Ian Trump of LOGICnow wonders whether the humble PING could be our saviour
This Government of Canada press release caught my eye on a recent newsfeed. The release tells the story of how PING could save and prevent accidents. It’s one of those reports that uses language which for most of us is completely unintelligible or steeped in scientific nuance. So let me break it down for you: a train fell off the tracks and PING could have stopped it.
Hold on, how can something as simple as an Internet Control Message Protocol (ICMP) packet save lives? The reality is actually kind of obvious in this world of Internet of things (IoT) – latency. Using this analogy, the number of seconds or milliseconds it takes for a packet of data to go from one place or another could have prevented this train from being derailed. If there is a change in the latency, there is a problem on the tracks. Yes, my friends, PING works on rail tracks, which in a way are like giant cables reaching out across the nations.
This fact got me thinking. PING is one of the most basic of IT functions. The PING check is built into almost every Remote Monitoring and Management Tool (RMM) on the market today, including our own MAXfocus platform. However, this story is not about our great products, it’s about how PING could have mitigated a train derailment – it blows my mind that all of sudden ICMP becomes the deciding factor between business-as-usual and disaster.
If you can accept the idea that the railway is like a big, conductive pipe and has a TCIP stack, you can accept the idea that a simple PING could tell you a lot about the quality of transmission. The intimate relationship between PING and the quality of the Layer 1 – i.e. the physical layer – is well known: bad cable equals latency and dropped packets. If you’ve sent thousands or hundreds of thousands of PINGS you would know what the average response time should be.

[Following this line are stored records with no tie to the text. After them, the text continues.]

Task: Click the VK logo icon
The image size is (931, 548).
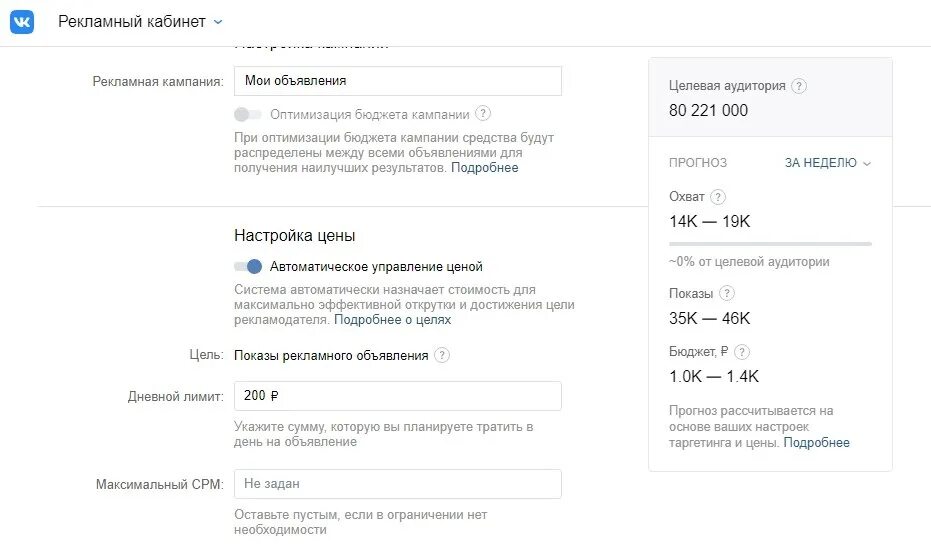Action: pos(22,22)
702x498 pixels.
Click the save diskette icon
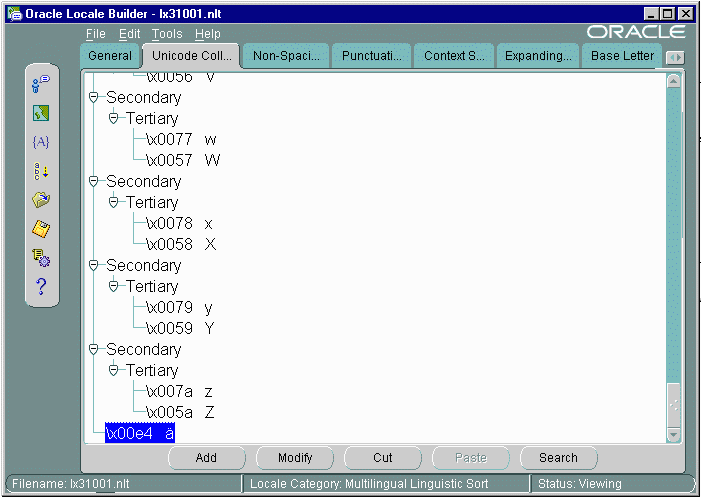pyautogui.click(x=41, y=229)
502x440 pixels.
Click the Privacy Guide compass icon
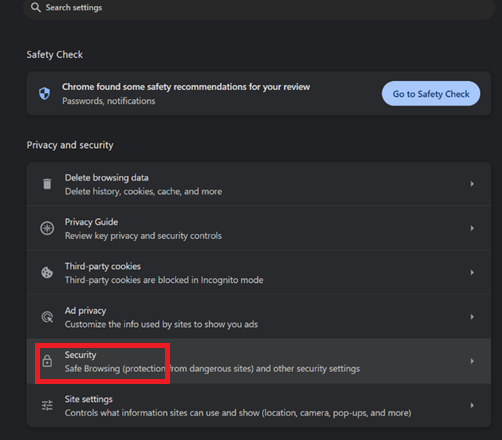[x=47, y=228]
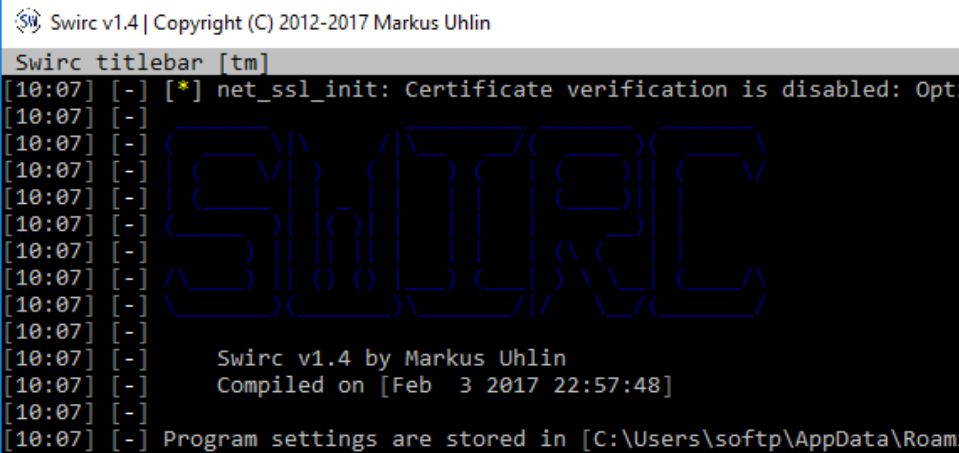Click the C:\Users\softp\AppData settings path
The width and height of the screenshot is (959, 453).
[772, 439]
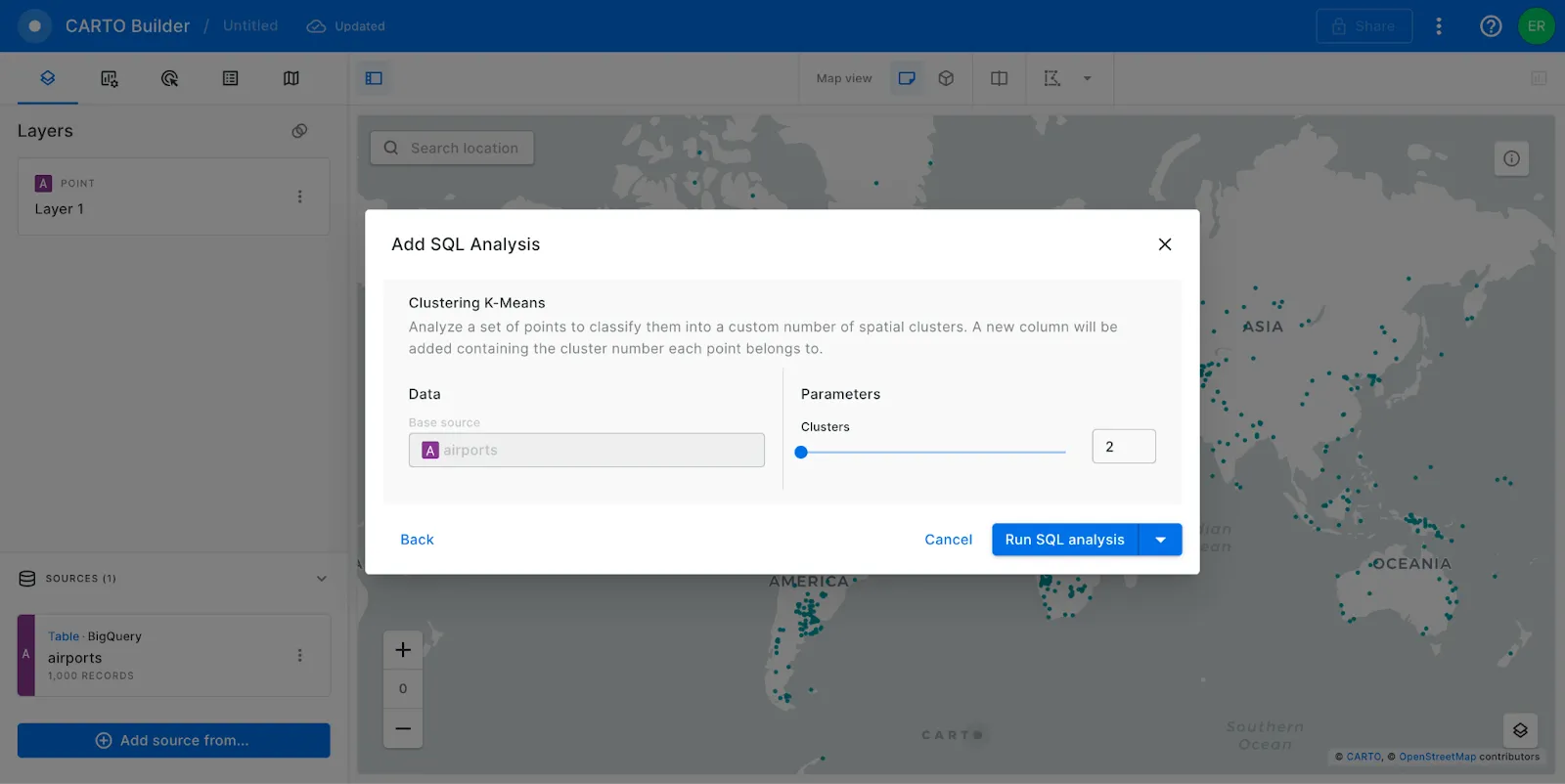This screenshot has height=784, width=1565.
Task: Expand Run SQL analysis dropdown arrow
Action: [1161, 540]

When the response time is radically different or there is no response; then you know you have a problem. But surely life is not that simple? Oddly with PING, it really is. One of the first things a helpdesk does (after making you reboot) is to ask you to PING the router/IP you need to get to. If you can’t “see” it, you have a connection problem.
Understanding this is going to be key to understanding the IoT. PING will become, if it is not already, one of the default troubleshooting protocols/services we will use to figure out connectivity. If PING does not return, there is a problem. It’s astounding to me that we still have problems understanding this concept.
We live in a world where 126.96.36.199 has to answer to a PING if it does not some folks would suggest we will all die, or at the very least our Shoes.com websites will load really slowly. PING is not DNS, it’s not even Https, it’s lower level and it’s what we use to determine – in IT terms – if you are alive or not. There are lots of folks that turn PING off on their outside interface because of the PING of death, which caused so many problems back in the day, but if you’re still running a firewall that can’t handle a packet outside of an RFC spec you have other much more serious problems.
But I digress. I said PING will save us and I meant it. We have big data – LOGICcards is an example of that – but how cool would it be if your PING check worked across all of the customers?
Imagine if our 2 million endpoints could tell you the expected PING time to important websites and if your customer’s PING time was outside that. No one will ever complain about too fast, but the phones light up if we’re too slow. How cool would that be?
So, how does this affect the IoT or rail cars traveling down the line? It’s simple. If PING gets too long, or there is no ECHO then stop the train, because something is not right. If something is not right it could mean a physical problem that could derail your train. It’s not a super technical thing – if it’s not ECHO’ing a reply it’s probably not online. If it’s not online and it needs to be you better go fix it.
PING may just save you a world of pain when and prevent your train – metaphorical or not –from going off the tracks.